"Danube" docked in Oslo, 26 november 1942. PHOTO: NTB SCANPIX
REPORTING
"Danube" docked in Oslo, 26 november 1942. PHOTO: NTB SCANPIX
REPORTING
When the holocaust came to Norway
On Wednesday night 26 november 1942, hundreds of Jewish women and children in Oslo taken in their home by police. They were led down to the harbor, where the German ship "Donau" waiting for them. None of them ever came back to Norway.
On Wednesday night 26 november 1942, hundreds of Jewish women and children in Oslo taken in their home by police. They were led down to the harbor, where the German ship "Donau" waiting for them. None of them ever came back to Norway.
- Oh, Mrs. Falkenberg, I think every night that I might for the last time puts me in my own bed, said Gisela Bernstein to a good friend.
It was Tuesday the 24th november 1942, and she had long known of a concern. Still, she was in a good mood that day, because she had just learned that the two teenage kids her soon both were safe in England. This she told her friend, who was visiting at her condo in Calmeyers gate 15 There she had lived alone since her husband Richard were imprisoned.
Also this night got Gisela Bernstein lie in his own bed. But the next night, at dawn, she woke up there knocking on the door. They had come to fetch her.
It was early awake in Oslo Thursday the 26thnovember 1942, must have noticed that something big was going on. Maybe they heard screaming and restlessness in the recovery already five o'clock in the morning.Maybe then the next family gathering out in the backyard with suitcases and bags. Or maybe they just absent noticed that there were an unusually large number of taxis in the streets this gray, very early morning. It had been requisitioned about 150 of them and 300 Norwegian police officers from the State Police, Criminal Police, emergency squad, his court and Germanic SS was sent out to retrieve all Jewish women, children and elderly in Oslo. They walked systematic action, by lists of all registered Jews in the city. They brought people in a villa on Grefsen, they brought many apartment buildings in Grünerløkka, author germ Ruth Maier was taken at a hospice for young women Dalsbergstien and out in Bærum provided they include former parliament president Jo Benkows mother. Mature picked up at the old homes and patients in hospitals, but the vast majority picked the Norwegian police Calmeyers gate 15 in Oslo. Outside the apartment building that currently houses the Jewish Museum in Oslo, there is a total of 19 memory plaques or "stumbling stones" cast down the street, to honor those who were deported. On one of them we find her name: Gisela Bernstein.

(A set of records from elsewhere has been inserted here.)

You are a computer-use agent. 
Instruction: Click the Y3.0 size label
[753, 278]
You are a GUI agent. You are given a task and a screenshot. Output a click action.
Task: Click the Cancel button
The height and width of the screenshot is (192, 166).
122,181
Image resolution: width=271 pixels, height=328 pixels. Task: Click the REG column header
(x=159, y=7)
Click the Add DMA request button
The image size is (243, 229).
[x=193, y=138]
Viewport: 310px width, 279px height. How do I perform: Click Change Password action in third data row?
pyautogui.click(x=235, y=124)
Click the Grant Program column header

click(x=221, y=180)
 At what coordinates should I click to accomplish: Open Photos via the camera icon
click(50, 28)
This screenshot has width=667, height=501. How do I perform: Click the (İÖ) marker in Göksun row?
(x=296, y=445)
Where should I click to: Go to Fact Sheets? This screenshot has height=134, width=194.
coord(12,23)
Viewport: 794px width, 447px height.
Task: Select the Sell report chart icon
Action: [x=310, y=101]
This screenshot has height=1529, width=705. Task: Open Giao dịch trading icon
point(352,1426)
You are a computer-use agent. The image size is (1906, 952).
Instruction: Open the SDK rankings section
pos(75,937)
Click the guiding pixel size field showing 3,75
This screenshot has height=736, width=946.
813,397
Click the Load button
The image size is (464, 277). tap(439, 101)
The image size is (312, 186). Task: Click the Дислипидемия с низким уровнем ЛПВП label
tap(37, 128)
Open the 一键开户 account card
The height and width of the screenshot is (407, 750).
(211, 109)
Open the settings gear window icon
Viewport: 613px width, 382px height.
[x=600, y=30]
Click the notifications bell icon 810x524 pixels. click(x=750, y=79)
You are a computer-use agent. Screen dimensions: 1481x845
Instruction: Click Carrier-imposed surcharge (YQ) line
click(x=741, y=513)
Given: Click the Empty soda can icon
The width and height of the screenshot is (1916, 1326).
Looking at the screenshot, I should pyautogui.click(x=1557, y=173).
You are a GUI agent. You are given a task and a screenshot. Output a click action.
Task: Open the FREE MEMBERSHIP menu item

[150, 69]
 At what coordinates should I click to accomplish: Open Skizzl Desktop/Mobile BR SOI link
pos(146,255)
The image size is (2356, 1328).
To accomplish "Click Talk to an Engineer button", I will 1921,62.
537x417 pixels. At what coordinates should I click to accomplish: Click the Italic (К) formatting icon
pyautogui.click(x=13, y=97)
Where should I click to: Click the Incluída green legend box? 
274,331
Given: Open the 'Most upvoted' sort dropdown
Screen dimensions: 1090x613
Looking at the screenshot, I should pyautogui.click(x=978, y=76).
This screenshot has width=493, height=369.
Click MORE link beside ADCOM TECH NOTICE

In Calmeyers gate kept it with a small taxi. They arrived by truck and were joined 54 years old Gisela Bernstein and her neighbors. As Sonja Esther Moritz and her two sons at five and nine years, and Kaja Lived, with two daughters of 11 and 13 years. Everyone was huddled in the truck and drove down to the docks, where the German cargo ship "Donau" waiting for them at dawn. A witness later wrote in exile newspaper The free Norway: "In the district round Calmeyer Gatens Misjonshus where there live many Jewish families outplayed heartbreaking scenes. The streets had been cordoned off by police. Old men, women and children were gathered on the sidewalks waiting to be driven to the America dock, where all were gathered to be brought aboard a 9,000 ton cargo ship. The unhappy man faces were marked by frantic horror and despair. It had gathered huge crowds at the barricades, which enraged and powerless as the harrowing scenes. "
Hundreds of people were taken in and around Oslo this November morning. But with the "Danube" were also Jewish men who had been arrested a few weeks before. They came from prisons and detention camps and were all transported to the docks. Among those were two of the residents of Calmeyers street Schapow Salomon and his son Julius in 20 years. Ruth Schapow, who was then 17 years old, witnessed her father was picked up by the Norwegian police. She and her mother were left in the apartment of 1 floor Calmeyers street and saw them carry him away.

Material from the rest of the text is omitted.